→ Task to complete
Locate, in the data below, the line that contains "Expand the techradar.com URL dropdown arrow" and the line that contains "Task: Click the round 't' logo icon"; reproduce exactly those two lines and every line between them, nothing more.
Data START
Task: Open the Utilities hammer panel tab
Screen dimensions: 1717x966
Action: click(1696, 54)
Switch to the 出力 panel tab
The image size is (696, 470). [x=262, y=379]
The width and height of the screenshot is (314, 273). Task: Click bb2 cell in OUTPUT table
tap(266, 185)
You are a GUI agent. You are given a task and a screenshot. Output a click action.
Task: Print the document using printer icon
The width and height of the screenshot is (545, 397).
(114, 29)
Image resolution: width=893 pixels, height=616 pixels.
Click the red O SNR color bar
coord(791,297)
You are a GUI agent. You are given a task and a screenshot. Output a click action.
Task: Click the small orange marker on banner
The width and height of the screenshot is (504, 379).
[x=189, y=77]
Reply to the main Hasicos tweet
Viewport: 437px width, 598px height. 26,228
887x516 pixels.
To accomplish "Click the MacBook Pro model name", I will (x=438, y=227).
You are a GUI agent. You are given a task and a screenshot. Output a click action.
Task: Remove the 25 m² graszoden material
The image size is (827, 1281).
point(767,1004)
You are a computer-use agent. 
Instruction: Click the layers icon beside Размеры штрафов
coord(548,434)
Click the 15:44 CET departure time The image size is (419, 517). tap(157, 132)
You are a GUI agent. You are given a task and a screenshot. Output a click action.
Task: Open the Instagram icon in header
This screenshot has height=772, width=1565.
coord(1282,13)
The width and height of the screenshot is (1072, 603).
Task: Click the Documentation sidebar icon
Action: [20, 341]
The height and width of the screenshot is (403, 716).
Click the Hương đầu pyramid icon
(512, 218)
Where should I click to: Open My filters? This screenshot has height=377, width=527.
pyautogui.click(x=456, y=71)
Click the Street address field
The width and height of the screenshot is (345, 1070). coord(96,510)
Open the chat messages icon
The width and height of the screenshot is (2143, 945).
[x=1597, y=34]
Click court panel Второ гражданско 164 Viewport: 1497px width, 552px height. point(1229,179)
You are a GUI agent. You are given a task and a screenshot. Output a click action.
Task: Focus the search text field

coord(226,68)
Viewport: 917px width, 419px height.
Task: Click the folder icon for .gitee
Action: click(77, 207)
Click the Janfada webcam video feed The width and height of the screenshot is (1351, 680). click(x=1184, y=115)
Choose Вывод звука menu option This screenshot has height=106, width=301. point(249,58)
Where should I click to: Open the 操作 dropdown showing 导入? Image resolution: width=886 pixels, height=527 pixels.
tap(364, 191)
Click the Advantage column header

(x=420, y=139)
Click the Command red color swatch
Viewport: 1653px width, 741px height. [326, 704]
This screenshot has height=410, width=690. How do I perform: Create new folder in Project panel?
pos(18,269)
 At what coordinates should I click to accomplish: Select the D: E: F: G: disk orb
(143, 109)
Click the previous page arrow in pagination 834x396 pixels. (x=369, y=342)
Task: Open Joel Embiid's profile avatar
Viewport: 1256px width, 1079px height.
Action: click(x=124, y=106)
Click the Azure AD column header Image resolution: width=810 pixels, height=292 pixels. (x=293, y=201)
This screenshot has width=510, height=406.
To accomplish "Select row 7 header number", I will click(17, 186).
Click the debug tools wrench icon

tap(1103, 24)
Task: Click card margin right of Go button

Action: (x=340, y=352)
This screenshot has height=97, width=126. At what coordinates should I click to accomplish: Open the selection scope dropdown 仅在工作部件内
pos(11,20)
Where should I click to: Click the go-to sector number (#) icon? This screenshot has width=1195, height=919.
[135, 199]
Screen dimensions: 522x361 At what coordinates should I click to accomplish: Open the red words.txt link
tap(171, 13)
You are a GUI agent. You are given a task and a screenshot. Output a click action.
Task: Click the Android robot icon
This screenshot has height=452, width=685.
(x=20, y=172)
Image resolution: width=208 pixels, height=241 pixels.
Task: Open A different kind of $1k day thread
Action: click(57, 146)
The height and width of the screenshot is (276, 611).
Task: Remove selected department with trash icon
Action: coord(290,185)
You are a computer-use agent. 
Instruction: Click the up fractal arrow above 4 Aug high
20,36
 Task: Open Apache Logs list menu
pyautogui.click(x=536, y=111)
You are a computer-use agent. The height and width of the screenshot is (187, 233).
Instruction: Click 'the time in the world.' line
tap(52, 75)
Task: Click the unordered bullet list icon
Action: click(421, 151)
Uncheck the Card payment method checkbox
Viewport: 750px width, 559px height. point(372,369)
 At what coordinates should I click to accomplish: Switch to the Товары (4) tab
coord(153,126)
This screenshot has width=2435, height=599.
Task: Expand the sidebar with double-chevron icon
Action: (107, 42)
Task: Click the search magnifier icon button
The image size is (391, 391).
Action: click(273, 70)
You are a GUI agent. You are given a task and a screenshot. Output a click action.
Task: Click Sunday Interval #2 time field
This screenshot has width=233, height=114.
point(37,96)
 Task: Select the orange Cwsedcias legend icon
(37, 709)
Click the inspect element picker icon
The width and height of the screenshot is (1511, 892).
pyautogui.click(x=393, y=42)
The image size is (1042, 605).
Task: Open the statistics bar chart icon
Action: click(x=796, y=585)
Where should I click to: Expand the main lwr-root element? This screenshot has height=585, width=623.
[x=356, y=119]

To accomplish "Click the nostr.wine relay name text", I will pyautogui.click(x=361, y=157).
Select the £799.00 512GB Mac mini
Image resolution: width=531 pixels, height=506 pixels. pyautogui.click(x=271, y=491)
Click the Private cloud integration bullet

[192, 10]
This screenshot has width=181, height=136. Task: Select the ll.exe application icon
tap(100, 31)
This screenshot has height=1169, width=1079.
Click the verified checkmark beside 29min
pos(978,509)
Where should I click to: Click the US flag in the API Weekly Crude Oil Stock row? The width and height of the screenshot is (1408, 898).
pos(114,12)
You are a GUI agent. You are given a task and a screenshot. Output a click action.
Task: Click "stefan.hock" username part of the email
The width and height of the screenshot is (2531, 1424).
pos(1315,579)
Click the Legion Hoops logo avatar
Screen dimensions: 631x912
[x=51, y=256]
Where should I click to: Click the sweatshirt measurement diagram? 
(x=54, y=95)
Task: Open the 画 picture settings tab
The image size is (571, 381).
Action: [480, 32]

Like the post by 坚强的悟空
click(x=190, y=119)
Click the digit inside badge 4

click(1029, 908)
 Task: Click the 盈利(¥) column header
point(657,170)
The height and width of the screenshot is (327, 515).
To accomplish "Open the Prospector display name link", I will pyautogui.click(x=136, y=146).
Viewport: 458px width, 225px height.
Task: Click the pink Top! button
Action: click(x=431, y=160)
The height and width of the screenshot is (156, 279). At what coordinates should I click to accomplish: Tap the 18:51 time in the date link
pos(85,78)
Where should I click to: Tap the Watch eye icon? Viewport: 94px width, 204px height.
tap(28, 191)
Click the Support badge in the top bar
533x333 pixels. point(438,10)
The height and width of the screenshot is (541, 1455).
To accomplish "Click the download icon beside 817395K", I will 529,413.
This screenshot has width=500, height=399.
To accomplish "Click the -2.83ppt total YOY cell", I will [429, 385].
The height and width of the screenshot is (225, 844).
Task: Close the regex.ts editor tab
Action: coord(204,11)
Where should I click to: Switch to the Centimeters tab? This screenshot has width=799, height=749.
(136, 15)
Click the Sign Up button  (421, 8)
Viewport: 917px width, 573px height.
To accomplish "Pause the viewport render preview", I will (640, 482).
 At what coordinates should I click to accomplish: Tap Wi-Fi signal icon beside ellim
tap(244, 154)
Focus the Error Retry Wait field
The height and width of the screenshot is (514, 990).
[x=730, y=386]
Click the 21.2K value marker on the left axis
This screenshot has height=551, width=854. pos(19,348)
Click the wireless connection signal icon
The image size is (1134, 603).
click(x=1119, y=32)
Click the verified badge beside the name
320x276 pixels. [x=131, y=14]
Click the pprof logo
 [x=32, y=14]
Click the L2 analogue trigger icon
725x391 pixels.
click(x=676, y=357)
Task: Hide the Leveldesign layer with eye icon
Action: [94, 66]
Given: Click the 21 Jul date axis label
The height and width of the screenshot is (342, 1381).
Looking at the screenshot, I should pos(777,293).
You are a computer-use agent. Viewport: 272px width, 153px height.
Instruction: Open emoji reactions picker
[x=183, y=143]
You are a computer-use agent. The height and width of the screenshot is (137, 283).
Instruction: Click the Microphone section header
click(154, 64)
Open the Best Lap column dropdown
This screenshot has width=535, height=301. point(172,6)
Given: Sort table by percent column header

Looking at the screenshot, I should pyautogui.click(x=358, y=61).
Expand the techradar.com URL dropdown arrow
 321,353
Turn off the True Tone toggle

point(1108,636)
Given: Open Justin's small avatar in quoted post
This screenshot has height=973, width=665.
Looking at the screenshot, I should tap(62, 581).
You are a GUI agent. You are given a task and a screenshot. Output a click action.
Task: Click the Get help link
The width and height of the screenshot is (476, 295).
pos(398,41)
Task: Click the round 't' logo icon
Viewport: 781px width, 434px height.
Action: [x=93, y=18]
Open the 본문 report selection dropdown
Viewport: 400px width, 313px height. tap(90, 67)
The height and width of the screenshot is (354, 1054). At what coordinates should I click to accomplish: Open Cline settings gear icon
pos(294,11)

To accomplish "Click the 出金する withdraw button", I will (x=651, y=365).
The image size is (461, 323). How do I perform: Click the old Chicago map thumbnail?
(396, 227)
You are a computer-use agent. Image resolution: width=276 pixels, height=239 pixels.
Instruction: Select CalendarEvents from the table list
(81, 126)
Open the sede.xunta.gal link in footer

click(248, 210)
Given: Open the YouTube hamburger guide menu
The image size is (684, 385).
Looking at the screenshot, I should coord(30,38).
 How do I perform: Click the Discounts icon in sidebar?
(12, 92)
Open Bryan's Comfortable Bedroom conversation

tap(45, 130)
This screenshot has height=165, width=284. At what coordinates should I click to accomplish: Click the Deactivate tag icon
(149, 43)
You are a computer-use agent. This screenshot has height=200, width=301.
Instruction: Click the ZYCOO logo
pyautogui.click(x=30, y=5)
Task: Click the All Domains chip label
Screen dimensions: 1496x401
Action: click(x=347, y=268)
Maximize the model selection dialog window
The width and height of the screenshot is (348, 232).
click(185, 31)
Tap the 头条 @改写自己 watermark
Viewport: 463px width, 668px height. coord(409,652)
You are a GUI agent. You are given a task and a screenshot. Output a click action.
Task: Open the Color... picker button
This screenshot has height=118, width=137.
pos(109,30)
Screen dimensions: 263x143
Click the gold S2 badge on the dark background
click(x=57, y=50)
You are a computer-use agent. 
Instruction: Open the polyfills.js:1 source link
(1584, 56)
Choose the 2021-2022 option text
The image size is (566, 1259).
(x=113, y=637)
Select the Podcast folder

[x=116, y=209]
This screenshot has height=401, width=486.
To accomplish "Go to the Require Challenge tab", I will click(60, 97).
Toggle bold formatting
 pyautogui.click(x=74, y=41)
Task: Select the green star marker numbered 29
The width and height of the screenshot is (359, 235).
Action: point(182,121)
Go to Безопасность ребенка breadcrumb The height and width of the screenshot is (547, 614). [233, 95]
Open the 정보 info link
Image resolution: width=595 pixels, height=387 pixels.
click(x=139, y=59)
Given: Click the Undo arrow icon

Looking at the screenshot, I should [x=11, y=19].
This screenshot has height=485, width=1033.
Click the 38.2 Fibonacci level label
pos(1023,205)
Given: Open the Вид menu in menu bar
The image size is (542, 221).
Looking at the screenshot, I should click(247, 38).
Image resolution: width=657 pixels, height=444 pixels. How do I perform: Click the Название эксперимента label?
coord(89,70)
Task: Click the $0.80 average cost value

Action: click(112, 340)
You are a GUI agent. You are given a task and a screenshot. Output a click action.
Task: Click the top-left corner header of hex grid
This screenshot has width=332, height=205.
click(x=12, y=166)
Data END
→ Solution below
Expand the techradar.com URL dropdown arrow
 321,353
Turn off the True Tone toggle

point(1108,636)
Given: Open Justin's small avatar in quoted post
This screenshot has height=973, width=665.
Looking at the screenshot, I should tap(62, 581).
You are a GUI agent. You are given a task and a screenshot. Output a click action.
Task: Click the Get help link
The width and height of the screenshot is (476, 295).
pos(398,41)
Task: Click the round 't' logo icon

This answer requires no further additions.